James Loduca, Gilead's manager of public affairs, told BioWorld Today the co-formulation drug is designed to be the backbone of HIV combination therapy. The company believes it will compete head to head with Combivir, a combination of AZT (zidovudine) and Epivir (lamivudine), made by London-based GlaxoSmithKline plc. Combivir is a single pill taken twice a day.
"Our drug will be AZT-free and it will be dosed once a day," Loduca said, adding that HIV drugs have greatly improved over the last decade, a time when AIDS patients often took up to 25 drugs a day to control their disease. However, there's a continuing need to simplify drug regimens and reduce treatment-related side effects commonly associated with HIV drug therapy.
Gilead's single tablet would contain 300 mg of Viread (tenofovir disoproxil fumarate) and 200 mg of Emtriva (emtricitabine). Viread, the first nucleotide reverse transcriptase inhibitor approved for HIV combination therapy, was cleared for marketing by the FDA in 2001 and by the EMEA in 2002. It is available as a single 300-mg tablet taken once daily. (See BioWorld Today, Oct. 30, 2001.)
Emtriva is a nucleoside reverse transcriptase inhibitor for HIV cleared for marketing by the FDA and EMEA in 2003. It is available as a single 200-mg capsule that also is taken once daily. (See BioWorld Today, July 3, 2003.)
Both medications work by blocking reverse transcriptase, an enzyme crucial for HIV replication. Following the approval of the fixed-dose co-formulation, each drug would continue to be sold individually, the company said.
Worldwide sales for Viread in 2003 were $566.5 million. Sales for Emtriva, approved mid-year in the U.S., totaled about $10 million. Guidance on sales of the combination product have not been issued.

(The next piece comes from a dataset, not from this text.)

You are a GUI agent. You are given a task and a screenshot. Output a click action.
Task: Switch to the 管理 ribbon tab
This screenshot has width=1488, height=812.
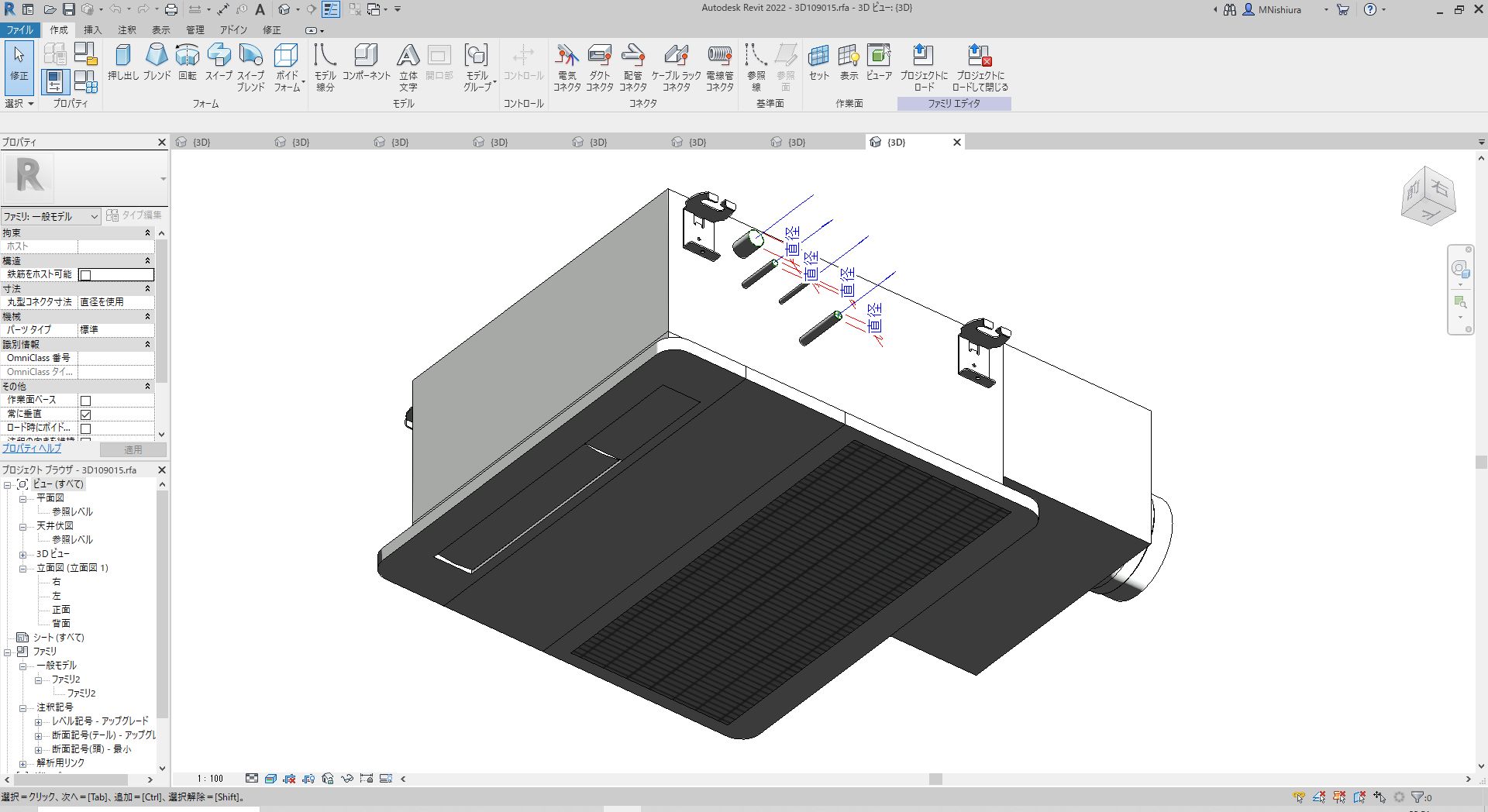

Gilead believes many of the patients taking either Viread or Emtriva will transition to the fixed-dose combination.
The product will receive a trade name at launch, Loduca said.
Emtriva, also referred to as FTC or Coviracil, was developed by Triangle Pharmaceuticals Inc., a Durham, N.C.-based company that was acquired by Gilead for $464 million in a deal announced in late 2002. (See BioWorld Today, Dec. 5, 2002.)
Emtriva also is being studied in Phase III trials for hepatitis B.
Gilead's stock (NASDAQ:GILD) closed Monday at $56.33, down $1.17.